• **Исходный отрывок**:
================================

Вот как раз смерть Бин Ладена в этом году, последовательное уничтожение его подручных – а точнее, довольно вялая общественная реакция на ликвидацию главных злодеев сегодняшнего мира – показали, что жизнь очень изменилась в последние года два-три. Изменилось, прежде всего, сознание людей; «война с терроризмом», хотя остается важной темой политики и журналистики, отошла на второй план перед новыми бедами и сенсациями, прежде всего, перед последствиями экономических неприятностей, разразившихся в 2008 году. Вот об этом, об общественном сознании и о том, как в нем отразились события 11 сентября (и то, что случилось позже), мы и поговорим. Одна из самых авторитетных англоязычных литературно-общественных институций, журнал Granta, только что напечатал специальный выпуск, посвященный «миру после одиннадцатого сентября». Granta существует уже более ста лет; в конце семидесятых журнал пережил второе рождение -- и сегодня, как пишет британский Observer, это издание «сознательно решило стать свидетелем этого мира». Об этих свидетельствах нам расскажет корреспондент Свободы в Лондоне Анна Асланян.
Анна Асланян: Журнал “Гранта” – всемирно известное литературное, политическое, культурное издание – не мог не откликнуться на недавнюю годовщину трагедии 11 сентября. Среди персонажей номера на эту тему – уличный торговец из Туниса, американский морской пехотинец, сигнальщик с северокорейского рыболовного траулера; действие происходит в местах от охваченного войной Афганистана до благополучной Канады. Истории, вошедшие в номер, повествуют о жизни в мире после того, как рухнули башни-близнецы. Элла Олфри, заместитель главного редактора “Гранты”, говорила о том, какие чувства отразились в материалах номера “Десять лет спустя”.
Элла Олфри: Разумеется, о самих событиях 11 сентября известно всем – все видели, что произошло с башнями-близнецами, все смотрели эти кадры по телевизору, снова и снова. Одной из вещей, которые мы хотели выяснить, было влияние этих событий, круги, разошедшиеся от них по всему миру. Другая, более общая задача состояла в том, чтобы понять, что изменилось в мире за последние 10 лет, – причем не привязываясь к одному лишь 11 сентября как к центральной точке, не сосредотачиваясь на одной лишь внешней политике США. Просто понять, что изменилось за это десятилетие в мире. Как следствие, материалы в номер попали самые разные. Например, рассказ американской писательницы Николь Краусс – история вполне обыденная, про их с сыном жизнь в Париже. Это взгляд на нечто весьма личное, а одновременно – размышления о смерти, выживании, жизни. Еще у нас в номере – замечательная вещь Пико Айера; это индийский писатель, выросший в Британии и Калифорнии, теперь он живет в Японии. Он пишет о том, как изменились за эти 10 лет авиапутешествия, а также – о том, каково приходится человеку с кожей другого цвета. Последнее обстоятельство он испытывал на себе всегда, но в последнее время положение усугубилось. Эссе получилось прекрасное, достаточно легкое, но в то же время там приведен серьезный взгляд на то, как мы живем сегодня, в эпоху, когда постоянно идет речь о безопасности. Словом, нашей целью было дать картину как можно более полную, охватить как можно больше стран. А потом, когда работа над номером подходила к концу, произошло то, что принято называть арабской весной, – цепь революций в североафриканских арабских странах. Один из наших авторов, Джанин ди Джиованни, поехала в Ливию и сделала об этом репортаж. На мой взгляд, было бы неправильно говорить о какой-либо прямой связи между арабской весной и трагедией 2001 года, хотя такие разговоры слышать приходится. Как бы то ни было, непосредственно они не связаны. Скорее можно сказать, что к восстаниям привели изменения во внешней и внутренней политике, произошедшие, в свою очередь, в результате событий 10-летней давности. Когда выпуск был готов, нас самих удивило, каким обширным получился набор его тем.

================================

• **Задания для работы**:
1. Назовите, пожалуйста, всех авторов материалов спецвыпуска, которые упомянуты в тексте о журнале «Гранта».
2. Продолжите текст о журнале «Гранта» начиная с фразы, которая идет после его последнего предложения.

• **Записанные данные**:
================================

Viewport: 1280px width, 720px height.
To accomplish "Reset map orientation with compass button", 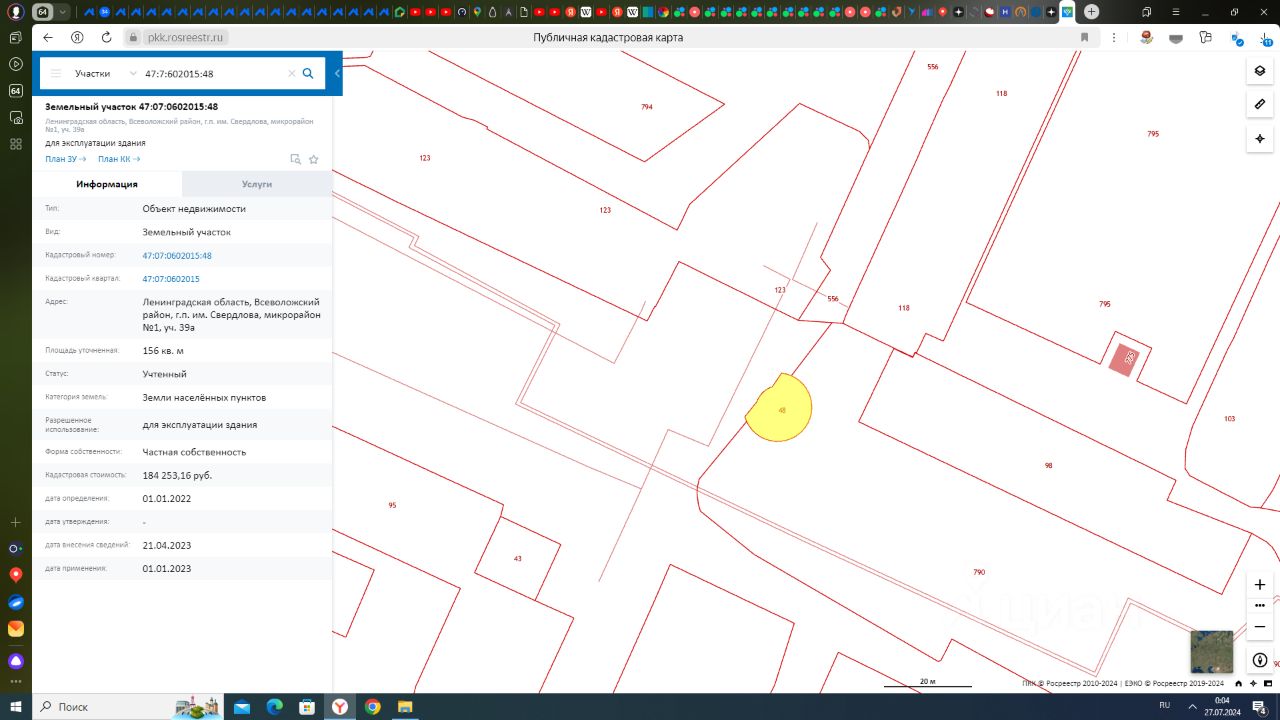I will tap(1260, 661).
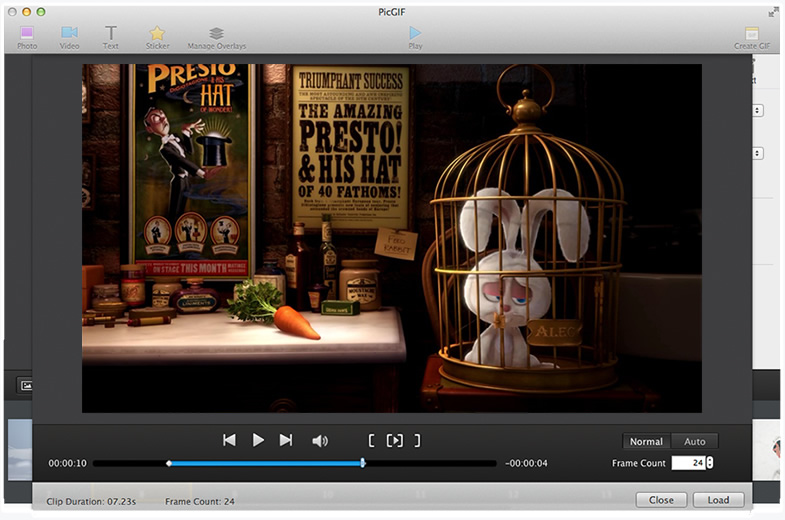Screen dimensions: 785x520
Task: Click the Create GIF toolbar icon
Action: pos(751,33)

================================

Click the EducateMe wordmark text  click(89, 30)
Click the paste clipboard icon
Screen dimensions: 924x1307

================================

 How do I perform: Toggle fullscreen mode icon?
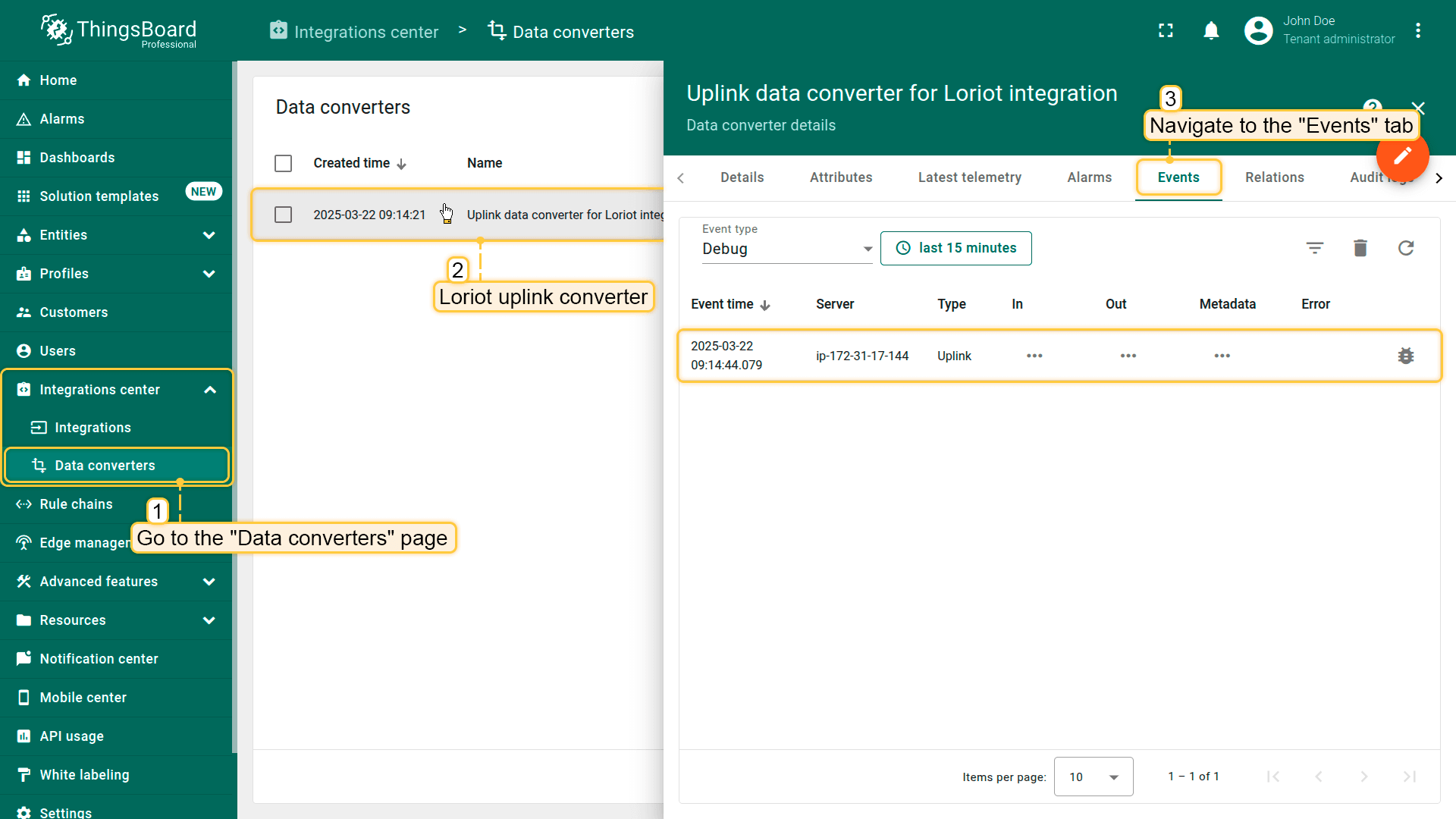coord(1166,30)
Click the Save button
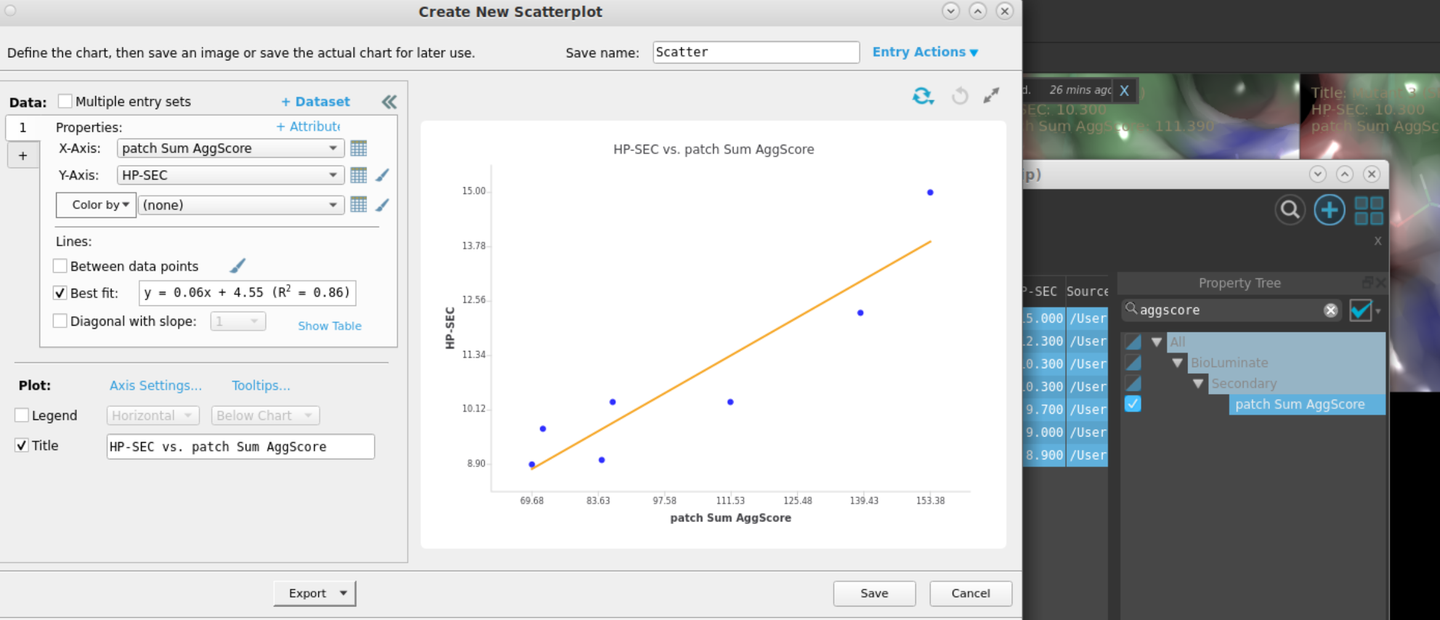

================================

• **Ответы к заданиям**:
1. Николь Краусс, Пико Айер, Джанин ди Джиованни

2.
В номере отражена целая гамма чувств множества людей. Сразу отмечу важную вещь: наш журнал не занимается политическими манифестами. Мы понимали, что медиа во всем мире как-то откликнутся на эту годовщину и что каждая публикация будет освещать ее под определенным углом. Однако наша сильная черта – умение побудить людей рассказать свои истории. Номер так и построен: это сборник историй, рассказанных разными людьми о мире, в котором они живут, и о том, как он изменился. Два материала выпуска написаны американскими солдатами, которые недавно воевали – в Ираке и в Афганистане. Один из них – талантливый молодой автор Фил Клэй; его история – о возвращении солдата домой, о возвращении к нормальной жизни человека, прошедшего войну. Другой очерк написан Эллиоттом Вудсом: он ездит по всей Америке, расспрашивая людей о том, что произошло в их жизни за это время, встречается с другом, с которым служил в Афганистане. Эти вещи производят очень сильное впечатление. В них слышны выражения и гнева, и гордости, и разочарования, и желания продолжать войну. Некоторые персонажи говорят об экономике как о главном факторе – по их мнению, основные сегодняшние проблемы кроются в экономических трудностях, а не в войнах, которые ведутся в Афганистане и в Ираке. Повторяю, гамма эмоций чрезвычайно широка – люди очень по-разному воспринимают прошедшее десятилетие в зависимости от своей личной ситуации. То же самое мы заметили, когда проводили встречи с читателями по случаю выхода номера. Там выступали не только наши авторы, но и эксперты, комментаторы; каждый предлагал свою точку зрения – именно в этом и состоял наш замысел.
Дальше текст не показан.